R v Secretary of State for the Home Department, ex parte Leech [1994] QB 198, [1993] 4 All ER 539, [1993] 3 WLR 1125 (CA)

STEYN LJ: ....Section 47(1) of the Prison Act 1952 empowers the Secretary of State to make rules for the regulation and management of prisons. Rule 33(3) of the Prison Rules 1964, SI 1964/388, provides as follows:


'Except as provided by these Rules, every letter or communication to or from a prisoner may be read or examined by the governor or an officer deputed by him, and the governor may, at his discretion, stop any letter or communication on the ground that its contents are objectionable or that it is of inordinate length.'

The principal question arising on this appeal is whether r 33(3) is ultra vires s 47(1) of the 1952 Act on the ground that it permits the reading and stopping of confidential letters between a prisoner and a solicitor on wider grounds than merely to ascertain whether they are in truth bona fide communications between a solicitor and client.....

Rule 37 reads as follows:


'(1) The legal adviser of a prisoner in any legal proceedings, civil or criminal, to which the prisoner is a party shall be afforded reasonable facilities for interviewing him in connection with those proceedings, and may do so out of hearing but in the sight of an officer.
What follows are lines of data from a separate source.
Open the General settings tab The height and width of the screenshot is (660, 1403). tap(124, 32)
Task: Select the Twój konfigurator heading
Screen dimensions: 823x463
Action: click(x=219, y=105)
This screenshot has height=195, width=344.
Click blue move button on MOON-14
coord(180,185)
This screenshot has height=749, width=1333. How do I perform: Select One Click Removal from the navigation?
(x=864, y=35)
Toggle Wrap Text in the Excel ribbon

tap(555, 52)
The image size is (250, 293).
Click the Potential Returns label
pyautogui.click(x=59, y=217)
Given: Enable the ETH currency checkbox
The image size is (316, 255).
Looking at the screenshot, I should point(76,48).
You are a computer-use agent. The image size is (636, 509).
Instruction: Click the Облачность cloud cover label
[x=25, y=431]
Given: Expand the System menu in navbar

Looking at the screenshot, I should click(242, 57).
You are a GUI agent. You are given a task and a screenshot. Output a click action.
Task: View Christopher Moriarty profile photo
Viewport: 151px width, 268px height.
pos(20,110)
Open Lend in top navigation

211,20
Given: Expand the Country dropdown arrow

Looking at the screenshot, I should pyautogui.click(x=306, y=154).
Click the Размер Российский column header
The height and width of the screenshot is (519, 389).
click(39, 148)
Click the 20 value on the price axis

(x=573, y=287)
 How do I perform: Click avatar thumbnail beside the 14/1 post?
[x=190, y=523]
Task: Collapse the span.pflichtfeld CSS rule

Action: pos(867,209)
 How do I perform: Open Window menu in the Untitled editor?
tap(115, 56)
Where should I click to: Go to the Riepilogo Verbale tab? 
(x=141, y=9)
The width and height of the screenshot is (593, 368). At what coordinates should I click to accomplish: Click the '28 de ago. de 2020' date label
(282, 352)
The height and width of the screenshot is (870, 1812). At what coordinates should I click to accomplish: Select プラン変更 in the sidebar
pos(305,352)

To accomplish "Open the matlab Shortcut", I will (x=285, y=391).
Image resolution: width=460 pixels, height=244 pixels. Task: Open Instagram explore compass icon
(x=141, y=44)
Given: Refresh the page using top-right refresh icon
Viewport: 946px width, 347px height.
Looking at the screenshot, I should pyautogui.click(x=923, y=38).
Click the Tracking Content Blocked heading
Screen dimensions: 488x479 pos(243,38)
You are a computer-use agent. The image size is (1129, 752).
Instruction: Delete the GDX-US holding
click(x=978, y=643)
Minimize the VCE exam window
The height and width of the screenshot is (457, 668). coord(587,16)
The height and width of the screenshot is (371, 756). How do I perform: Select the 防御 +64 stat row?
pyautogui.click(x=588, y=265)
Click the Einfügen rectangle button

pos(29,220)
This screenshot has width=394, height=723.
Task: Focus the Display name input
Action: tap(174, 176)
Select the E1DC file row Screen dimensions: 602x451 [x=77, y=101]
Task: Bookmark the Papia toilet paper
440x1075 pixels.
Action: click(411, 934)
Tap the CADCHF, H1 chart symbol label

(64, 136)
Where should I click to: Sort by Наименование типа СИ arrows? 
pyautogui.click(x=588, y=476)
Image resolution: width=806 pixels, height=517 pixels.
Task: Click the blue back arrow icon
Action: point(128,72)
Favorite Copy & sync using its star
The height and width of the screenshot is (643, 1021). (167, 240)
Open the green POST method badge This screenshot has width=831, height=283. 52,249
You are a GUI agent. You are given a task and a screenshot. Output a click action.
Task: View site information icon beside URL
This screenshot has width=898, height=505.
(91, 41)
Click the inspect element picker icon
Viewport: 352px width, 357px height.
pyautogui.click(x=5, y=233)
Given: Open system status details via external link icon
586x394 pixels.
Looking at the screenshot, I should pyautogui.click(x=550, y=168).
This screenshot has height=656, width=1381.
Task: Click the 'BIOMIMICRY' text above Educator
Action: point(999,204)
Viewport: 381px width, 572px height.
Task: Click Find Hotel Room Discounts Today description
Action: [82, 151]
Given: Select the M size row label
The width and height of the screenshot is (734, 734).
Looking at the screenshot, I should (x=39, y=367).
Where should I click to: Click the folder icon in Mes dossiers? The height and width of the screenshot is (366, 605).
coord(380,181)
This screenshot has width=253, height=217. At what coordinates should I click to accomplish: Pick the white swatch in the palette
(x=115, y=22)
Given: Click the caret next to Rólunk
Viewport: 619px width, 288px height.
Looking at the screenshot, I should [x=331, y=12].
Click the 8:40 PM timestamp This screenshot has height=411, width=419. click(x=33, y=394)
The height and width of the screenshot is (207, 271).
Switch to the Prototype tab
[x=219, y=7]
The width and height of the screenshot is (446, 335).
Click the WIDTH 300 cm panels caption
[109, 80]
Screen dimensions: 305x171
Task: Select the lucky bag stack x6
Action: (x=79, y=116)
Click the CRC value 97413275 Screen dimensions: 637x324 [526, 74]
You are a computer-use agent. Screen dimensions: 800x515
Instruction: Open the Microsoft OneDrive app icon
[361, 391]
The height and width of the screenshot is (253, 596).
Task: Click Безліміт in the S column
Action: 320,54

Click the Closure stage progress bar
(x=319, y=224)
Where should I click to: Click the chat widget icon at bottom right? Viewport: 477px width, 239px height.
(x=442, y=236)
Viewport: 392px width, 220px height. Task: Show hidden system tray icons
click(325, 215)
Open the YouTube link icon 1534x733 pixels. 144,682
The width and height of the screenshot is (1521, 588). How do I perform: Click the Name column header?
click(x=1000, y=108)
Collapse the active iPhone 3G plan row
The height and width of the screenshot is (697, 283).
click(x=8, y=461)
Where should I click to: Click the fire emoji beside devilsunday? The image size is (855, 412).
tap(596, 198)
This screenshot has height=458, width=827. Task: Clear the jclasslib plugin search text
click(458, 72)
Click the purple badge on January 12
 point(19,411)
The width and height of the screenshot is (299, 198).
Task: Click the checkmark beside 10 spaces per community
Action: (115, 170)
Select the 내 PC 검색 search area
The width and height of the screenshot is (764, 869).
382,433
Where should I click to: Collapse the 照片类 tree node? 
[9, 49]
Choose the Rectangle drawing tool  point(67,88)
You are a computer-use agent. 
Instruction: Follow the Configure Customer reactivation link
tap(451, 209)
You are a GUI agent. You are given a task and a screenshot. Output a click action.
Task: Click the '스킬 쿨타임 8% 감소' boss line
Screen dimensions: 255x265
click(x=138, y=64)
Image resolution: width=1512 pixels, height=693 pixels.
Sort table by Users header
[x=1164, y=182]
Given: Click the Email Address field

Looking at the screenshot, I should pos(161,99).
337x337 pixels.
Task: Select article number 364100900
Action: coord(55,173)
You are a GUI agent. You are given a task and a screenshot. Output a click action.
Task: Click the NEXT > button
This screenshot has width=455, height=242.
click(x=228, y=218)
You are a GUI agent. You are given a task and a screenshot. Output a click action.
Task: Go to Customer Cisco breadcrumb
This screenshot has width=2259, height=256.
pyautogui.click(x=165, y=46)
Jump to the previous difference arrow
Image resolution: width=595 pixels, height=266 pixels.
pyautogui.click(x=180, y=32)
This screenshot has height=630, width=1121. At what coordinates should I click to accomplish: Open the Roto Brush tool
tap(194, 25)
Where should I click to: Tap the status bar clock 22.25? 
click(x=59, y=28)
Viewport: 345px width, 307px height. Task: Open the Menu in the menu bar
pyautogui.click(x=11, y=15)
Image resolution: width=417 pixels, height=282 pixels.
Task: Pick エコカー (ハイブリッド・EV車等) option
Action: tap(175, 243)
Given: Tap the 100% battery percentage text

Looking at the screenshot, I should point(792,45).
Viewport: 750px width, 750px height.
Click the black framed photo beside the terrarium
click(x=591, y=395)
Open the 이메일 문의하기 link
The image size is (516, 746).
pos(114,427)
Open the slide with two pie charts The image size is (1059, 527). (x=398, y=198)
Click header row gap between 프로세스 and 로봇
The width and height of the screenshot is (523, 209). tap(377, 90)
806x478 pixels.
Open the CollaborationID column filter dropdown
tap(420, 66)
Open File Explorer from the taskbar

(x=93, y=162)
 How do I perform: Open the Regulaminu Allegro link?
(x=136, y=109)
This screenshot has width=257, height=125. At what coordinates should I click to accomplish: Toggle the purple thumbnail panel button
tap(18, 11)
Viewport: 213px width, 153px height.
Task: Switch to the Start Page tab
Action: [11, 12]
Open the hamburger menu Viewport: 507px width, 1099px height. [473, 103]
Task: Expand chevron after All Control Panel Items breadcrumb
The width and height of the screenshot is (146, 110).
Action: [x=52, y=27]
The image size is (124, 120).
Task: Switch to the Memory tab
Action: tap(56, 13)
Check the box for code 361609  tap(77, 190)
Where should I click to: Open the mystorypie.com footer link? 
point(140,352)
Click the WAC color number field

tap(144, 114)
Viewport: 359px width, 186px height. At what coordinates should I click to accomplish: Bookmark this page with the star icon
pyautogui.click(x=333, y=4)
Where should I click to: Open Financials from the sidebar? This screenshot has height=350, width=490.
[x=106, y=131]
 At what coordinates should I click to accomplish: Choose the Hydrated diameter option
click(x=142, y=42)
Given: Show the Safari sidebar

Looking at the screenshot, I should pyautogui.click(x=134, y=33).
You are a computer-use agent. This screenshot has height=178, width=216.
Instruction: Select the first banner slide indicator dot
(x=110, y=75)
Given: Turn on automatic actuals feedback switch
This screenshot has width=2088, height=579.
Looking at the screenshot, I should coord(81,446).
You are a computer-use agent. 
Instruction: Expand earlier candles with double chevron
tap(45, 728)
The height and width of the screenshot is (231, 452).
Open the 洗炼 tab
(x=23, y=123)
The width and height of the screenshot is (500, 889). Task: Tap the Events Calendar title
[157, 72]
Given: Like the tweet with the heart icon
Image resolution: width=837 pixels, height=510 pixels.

(2) A prisoner's legal adviser may, subject to any directions given by the Secretary of State, interview the prisoner in connection with any other legal business out of hearing but in the sight of an officer.'


Rule 37A was added as a result of the decision of the European Court of Human Rights in Golder v UK (1975) 1 EHRR 524. Rule 37A reads as follows:


'(1) A prisoner who is a party to any legal proceedings may correspond with his legal adviser in connection with the proceedings and unless the Governor has reason to suppose that any such correspondence contains matter not relating to the proceedings it shall not be read or stopped under Rule 33(3) of these Rules.

(2) A prisoner shall on request be provided with any writing materials necessary for the purposes of paragraph (1) of this Rule.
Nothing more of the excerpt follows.